El Tiempo points out that there is a kind of romantic image emerging around the pran as a type of folk hero who rises through adversity to make the best out of a bad situation not only for himself but also for his followers. As evidence, the newspaper makes use of the case of El Conejo, a popular pran from Margarita island who was murdered earlier this year.
El Conejo was a leader. He helped the inmates and gave them privileges. I went to visit my son in jail a few times, and he had every commodity there: they had a swimming pool, a disco, and an entertainment hall. On the weekends, they’d have BBQs so that they could share some time with their families. My son, who’d been locked up in the San Antonio prison for four years, was in need of nothing.
Criminologist Javier Javier Gorriño believes that part of the reason why the pran is such a ubiquitous figure in Venezuelan jails is that aside from benefiting inmates, they serve an important purpose for the national government as well. Gorriño explained:
The government says, “We won’t mess with you as long as you stop riots from happening”. They give the pranes the power to remodel prisons, of charging rent for anyone wanting to stay in a luxury cell that could include a television, air conditions, Blue Ray [player] and other services up to Bs. 80,000. This type of rent is called “la causa“. [The government] also helps out with parties, where a bottle of whisky can go for Bs. 90,000 and a prostitute can charge Bs. 20,000-25,000 for four hours…
Luisa Contreras, whose husband has been imprisoned in the Rodeo II prison in Guatire for three years, paints a different picture of the pran. She says that her husband has to pay Bs. 20,000 per month to the prison pran for protection, or else:
If he doesn’t pay that amount religiously, they make his life impossible. They torture him, they steal whatever little clothing he has, and they stop him from seeing visitors. He’s the constant victim of threats.
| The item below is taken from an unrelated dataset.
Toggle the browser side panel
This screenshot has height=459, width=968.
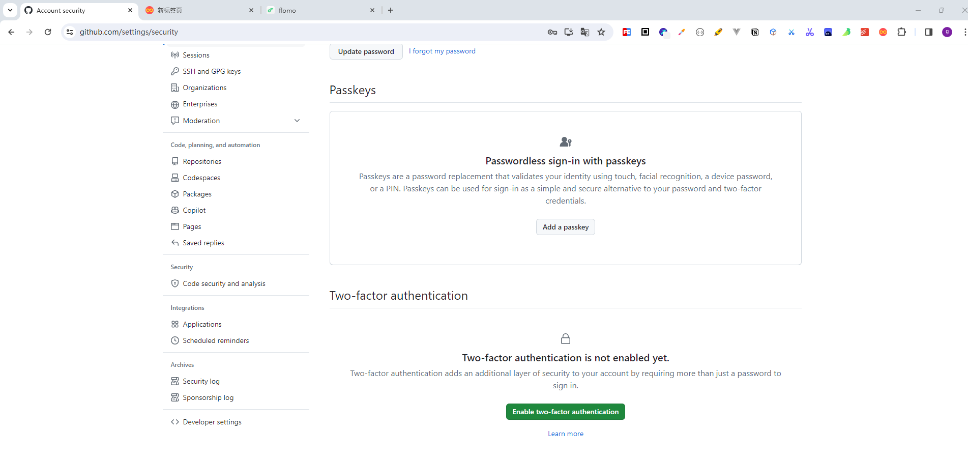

I have to work magic to make that money appear each month, and I can’t fall behind on payments.
The head of the Observatorio Venezolano de Prisiones [Venezuelan Prison Watch], Humberto Prado, says that the national government lacks any kind of concrete plan to tackle the pranes. Instead of taking concrete steps to try to curb corruption in prisons – such as increasing wages for prison staff – Prado argues that the national government has instead opted to close the prisons ruled by pranes it cannot control, as was the case with Margarita’s San Antonio prison earlier this year and the Sabaneta prison in Zulia state.
Padrino Lopez: “Let Us Pray” For Power Status
Minister of Defense Vladimir Padrino Lopez spoke on a television show that aired on the state-owned VTV network last night, and asked Venezuelans to pray for their country to become a regional power.
Padrino Lopez said:
Go out and enjoy yourselves [during the Holy Week vacations]. Pray for Venezuela to walk down the path of peace, and for the construction of a new economic dimension. [Pray] that it becomes what is written in the Plan de la Patria: a [regional] power. We remain optimistic on the path that Venezuela is taking in spite of adversity.
The head of the nation’s military also said that 37,000 National Guard soldiers had been deployed throughout the country to help keep vacationers safe during the long weekend.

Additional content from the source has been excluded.